In another sign of the increasing popularity of environmental, social, and governance (ESG) investment strategies, the CME Group E-mini S&P 500 ESG Index futures. The new futures contracts are expected to debut on Nov. 18.
“Our new futures contracts will allow market participants to gain price exposure to an index that closely tracks the performance of the S&P 500 while adhering to ESG principles,” said Tim McCourt, CME Group Global Head of Equity Index and Alternative Investment Products, in a statement.
The new futures contracts will be linked to the S&P 500 ESG Index. That benchmark incorporates the risk and return of the S&P 500, a market-cap-weighted index of the 500-largest publicly-traded companies in the U.S. while adding on environmental, social, and governance criteria.
Noting ESG Indexing
According to the ESG indexing methodology, the new index will exclude tobacco producers, makers of certain weapons, and companies with a low score in relation to the United Nations Global Compact principles for responsible businesses. The screens will be based on ESG rating provider’s Sustainalytics and Arabesque data.
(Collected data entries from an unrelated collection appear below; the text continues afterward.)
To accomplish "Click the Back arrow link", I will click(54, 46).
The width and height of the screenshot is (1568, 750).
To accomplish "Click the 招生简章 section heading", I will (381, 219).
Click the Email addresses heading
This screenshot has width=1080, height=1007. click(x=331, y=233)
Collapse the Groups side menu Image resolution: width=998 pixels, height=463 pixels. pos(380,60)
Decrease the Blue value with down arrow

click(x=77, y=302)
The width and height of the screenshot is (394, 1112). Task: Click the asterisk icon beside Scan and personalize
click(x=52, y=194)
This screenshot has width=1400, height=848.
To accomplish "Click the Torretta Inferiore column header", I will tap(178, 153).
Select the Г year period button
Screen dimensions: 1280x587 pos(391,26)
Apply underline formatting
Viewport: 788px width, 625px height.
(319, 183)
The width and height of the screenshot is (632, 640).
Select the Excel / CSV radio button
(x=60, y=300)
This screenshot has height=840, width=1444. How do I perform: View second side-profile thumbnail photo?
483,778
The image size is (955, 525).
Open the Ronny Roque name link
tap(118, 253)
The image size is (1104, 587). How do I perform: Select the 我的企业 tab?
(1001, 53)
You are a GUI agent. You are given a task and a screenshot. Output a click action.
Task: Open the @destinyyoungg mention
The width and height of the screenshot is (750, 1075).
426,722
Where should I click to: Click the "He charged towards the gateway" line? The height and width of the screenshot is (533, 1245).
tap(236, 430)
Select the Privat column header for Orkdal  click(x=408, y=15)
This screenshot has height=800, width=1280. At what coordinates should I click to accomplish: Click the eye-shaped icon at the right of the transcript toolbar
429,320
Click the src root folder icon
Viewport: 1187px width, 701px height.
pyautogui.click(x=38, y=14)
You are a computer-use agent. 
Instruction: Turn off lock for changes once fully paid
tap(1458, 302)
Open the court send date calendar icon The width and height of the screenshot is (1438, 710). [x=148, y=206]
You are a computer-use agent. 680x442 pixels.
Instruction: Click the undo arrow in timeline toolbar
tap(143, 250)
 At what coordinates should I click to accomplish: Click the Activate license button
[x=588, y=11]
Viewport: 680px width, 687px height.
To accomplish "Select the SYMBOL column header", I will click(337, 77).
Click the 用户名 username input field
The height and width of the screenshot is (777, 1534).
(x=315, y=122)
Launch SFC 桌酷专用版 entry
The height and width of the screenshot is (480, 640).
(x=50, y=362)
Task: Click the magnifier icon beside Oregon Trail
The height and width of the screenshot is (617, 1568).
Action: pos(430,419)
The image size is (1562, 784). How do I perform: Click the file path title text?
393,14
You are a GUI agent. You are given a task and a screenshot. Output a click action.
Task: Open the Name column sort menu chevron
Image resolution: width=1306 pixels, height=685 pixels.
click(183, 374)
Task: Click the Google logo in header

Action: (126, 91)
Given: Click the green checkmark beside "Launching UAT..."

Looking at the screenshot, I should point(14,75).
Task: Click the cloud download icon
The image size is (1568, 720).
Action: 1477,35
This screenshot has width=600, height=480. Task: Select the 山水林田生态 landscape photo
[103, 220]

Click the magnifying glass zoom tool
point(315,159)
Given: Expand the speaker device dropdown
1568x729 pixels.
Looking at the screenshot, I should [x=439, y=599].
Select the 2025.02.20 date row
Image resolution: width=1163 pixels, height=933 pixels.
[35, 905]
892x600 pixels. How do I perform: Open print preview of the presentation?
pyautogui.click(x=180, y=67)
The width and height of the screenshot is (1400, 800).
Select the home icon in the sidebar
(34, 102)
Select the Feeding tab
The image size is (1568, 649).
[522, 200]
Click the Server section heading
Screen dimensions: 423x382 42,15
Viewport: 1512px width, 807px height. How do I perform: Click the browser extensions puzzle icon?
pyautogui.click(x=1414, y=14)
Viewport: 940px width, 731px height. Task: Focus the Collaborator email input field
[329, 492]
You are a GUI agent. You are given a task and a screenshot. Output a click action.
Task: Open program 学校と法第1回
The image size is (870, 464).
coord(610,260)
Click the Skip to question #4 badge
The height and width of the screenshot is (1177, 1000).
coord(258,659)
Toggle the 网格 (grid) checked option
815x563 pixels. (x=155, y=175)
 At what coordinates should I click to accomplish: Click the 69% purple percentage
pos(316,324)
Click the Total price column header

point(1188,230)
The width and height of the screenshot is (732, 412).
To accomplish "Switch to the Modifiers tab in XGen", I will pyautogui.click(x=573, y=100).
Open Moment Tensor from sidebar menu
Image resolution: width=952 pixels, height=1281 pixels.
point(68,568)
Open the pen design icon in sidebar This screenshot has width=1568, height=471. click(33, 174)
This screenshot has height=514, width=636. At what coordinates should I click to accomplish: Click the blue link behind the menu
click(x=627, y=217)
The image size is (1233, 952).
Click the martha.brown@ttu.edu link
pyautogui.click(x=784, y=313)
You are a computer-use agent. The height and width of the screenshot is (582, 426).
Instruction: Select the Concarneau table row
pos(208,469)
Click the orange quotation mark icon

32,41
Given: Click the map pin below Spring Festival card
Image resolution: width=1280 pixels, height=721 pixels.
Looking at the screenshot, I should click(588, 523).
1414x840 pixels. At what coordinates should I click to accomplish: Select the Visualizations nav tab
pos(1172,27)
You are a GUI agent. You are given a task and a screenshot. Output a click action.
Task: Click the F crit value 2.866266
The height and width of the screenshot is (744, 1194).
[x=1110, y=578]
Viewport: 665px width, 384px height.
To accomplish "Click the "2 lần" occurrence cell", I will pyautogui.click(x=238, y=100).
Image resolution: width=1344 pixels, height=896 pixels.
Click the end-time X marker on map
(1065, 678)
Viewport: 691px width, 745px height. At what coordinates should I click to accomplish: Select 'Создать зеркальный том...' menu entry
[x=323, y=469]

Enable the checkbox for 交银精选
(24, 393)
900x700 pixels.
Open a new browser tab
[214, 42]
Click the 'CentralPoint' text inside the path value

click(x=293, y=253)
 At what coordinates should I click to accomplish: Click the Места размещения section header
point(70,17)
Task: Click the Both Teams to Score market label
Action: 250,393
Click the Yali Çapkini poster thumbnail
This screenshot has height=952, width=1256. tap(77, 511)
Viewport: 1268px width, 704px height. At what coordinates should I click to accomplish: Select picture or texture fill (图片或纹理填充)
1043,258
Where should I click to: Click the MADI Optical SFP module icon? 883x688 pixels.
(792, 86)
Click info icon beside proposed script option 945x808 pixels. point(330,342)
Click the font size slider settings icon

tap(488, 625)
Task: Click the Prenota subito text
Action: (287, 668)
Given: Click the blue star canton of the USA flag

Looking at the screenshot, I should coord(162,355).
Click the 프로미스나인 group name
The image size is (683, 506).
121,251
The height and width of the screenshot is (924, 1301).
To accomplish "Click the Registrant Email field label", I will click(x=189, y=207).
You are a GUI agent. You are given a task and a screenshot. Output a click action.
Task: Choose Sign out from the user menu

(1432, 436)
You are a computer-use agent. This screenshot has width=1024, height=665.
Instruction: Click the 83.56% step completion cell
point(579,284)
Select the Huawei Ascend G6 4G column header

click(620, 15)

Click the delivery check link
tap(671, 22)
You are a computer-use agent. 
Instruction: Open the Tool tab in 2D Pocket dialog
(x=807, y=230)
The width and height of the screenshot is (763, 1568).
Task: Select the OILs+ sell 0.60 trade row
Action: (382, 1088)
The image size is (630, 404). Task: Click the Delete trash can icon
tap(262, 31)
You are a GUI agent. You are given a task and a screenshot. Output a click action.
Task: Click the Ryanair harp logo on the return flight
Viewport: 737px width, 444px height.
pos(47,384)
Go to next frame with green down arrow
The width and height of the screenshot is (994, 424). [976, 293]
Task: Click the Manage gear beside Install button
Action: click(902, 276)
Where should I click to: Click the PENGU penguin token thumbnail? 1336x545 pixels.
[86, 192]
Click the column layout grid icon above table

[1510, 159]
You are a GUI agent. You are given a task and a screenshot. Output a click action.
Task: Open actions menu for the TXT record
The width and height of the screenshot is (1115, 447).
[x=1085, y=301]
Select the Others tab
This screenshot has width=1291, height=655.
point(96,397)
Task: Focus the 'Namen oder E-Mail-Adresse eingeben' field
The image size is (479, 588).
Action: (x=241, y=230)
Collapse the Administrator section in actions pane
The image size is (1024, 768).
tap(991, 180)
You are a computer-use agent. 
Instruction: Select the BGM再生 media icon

“The S&P 500 ESG Index is a broad-based, market-cap-weighted index that is designed to measure the performance of securities meeting sustainability criteria while maintaining similar overall industry group weights as the S&P 500,” according to the CME statement.
S&P Dow Jones Indices explains how the index works.
“To keep alignment with the S&P 500 and to exclude companies underperforming in ESG, companies are ranked within their S&P 500 GICS® industry groups by their S&P DJI ESG Scores. They are then selected, highest to lowest, with the aim of getting as close as possible to a market capitalization threshold of 75% within each industry group,” according to the index provider.
The Xtrackers S&P 500 ESG ETF (NYSEARCA:SNPE), which debuted in June, is the ETF tracking the S&P 500 ESG Index. SNPE already has over $96 million in assets under management. That ETF holds 316 stocks.